**Working data:**
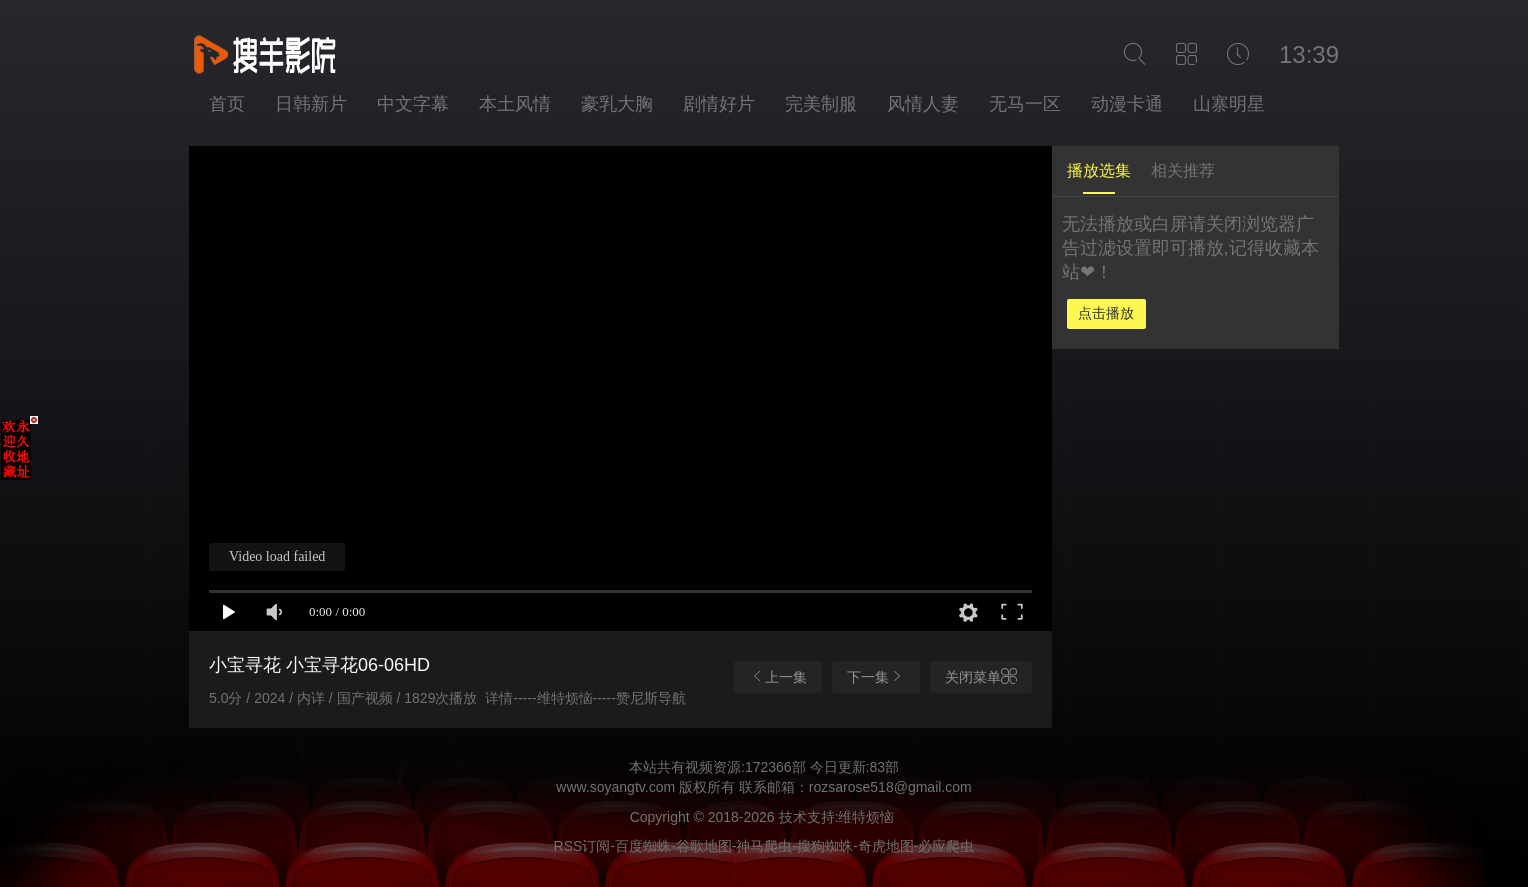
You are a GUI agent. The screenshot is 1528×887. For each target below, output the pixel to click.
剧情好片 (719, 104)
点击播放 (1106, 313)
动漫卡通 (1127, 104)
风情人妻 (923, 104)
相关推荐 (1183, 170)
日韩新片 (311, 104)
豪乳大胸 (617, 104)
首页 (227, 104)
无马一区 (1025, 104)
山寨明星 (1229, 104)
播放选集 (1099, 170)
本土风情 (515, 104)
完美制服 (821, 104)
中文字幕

**Prompt:** Rewrite the entries above with "screenshot" changed to "image" and every other part left as it is. Leave out the pictures.

**Written solution:**
You are a GUI agent. The image is 1528×887. For each target below, output the pixel to click.
剧情好片 (719, 104)
点击播放 (1106, 313)
动漫卡通 (1127, 104)
风情人妻 (923, 104)
相关推荐 (1183, 170)
日韩新片 (311, 104)
豪乳大胸 (617, 104)
首页 (227, 104)
无马一区 (1025, 104)
山寨明星 (1229, 104)
播放选集 (1099, 170)
本土风情 (515, 104)
完美制服 (821, 104)
中文字幕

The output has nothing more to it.